Paolo Gentiloni

Uno schema Sure in tutto  e per tutto simile a quello che si è creato per rilanciare l’occupazione. La proposta arriva dal Commissario europeo Paolo Gentiloni, che propone di rilancia la proposta di creare un nuovo strumento comune europeo sulle politiche per l’energia, sulla falsariga dello schema Sure sui sostegni all’occupazione, anche se precisa che l’ipotesi non è in discussione all’Ecofin di oggi. Sulle misure contro i rincari dell’energia ha chiarito Gentiloni  “Il punto non è criticare questo o quel paese, – ha spiegato Gentiloni – ma cercare la possibilità di fare qualche passo ulteriore, perché se vogliamo evitare la frammentazione, se vogliamo fronteggiare questa crisi penso che ci serva un livello più alto di solidarietà”.

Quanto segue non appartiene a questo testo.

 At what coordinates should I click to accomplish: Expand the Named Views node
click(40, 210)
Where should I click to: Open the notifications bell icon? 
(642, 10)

LEGGI ANCHE: Crisi energia: attesa per vertice dei ministri delle finanze Ue

Ci vuole uno strumento comune

In merito all’Ecofin l’ex presidente del consiglio italiano ha detto: “Dobbiamo mettere in campo qualche ulteriore strumento comune come il meccanismo Sure visto durante la pandemia. Abbiamo riscontrato come sia stata una proposta interessante, è basata su prestiti e penso che potrebbe essere realistico. Ovviamente non è qualcosa che discuteremo oggi. Ma voglio chiarire che il nostro obiettivo è di aumentare la solidarietà per evitare rischi di frammentazione”. Nella riunione dei ministri delle finanze dell’Unione Europea si sono discusse inoltre diverse soluzioni per limitare il prezzo del gas, anche il price cap, che però continua a trovare le opposizioni di diversi paesi. Non più tardi della scorsa settimana la stessa Germania ha spaccato il fronte comune, creando non poche polemiche tra gli esponenti degli altri stati europei. L’obiettivo del vertice di oggi è anche quello di ricucire le divisioni per mettere in campo delle soluzioni alla crisi energetica, che si fa sempre più pressante in vista anche dell’arrivo dell’inverno.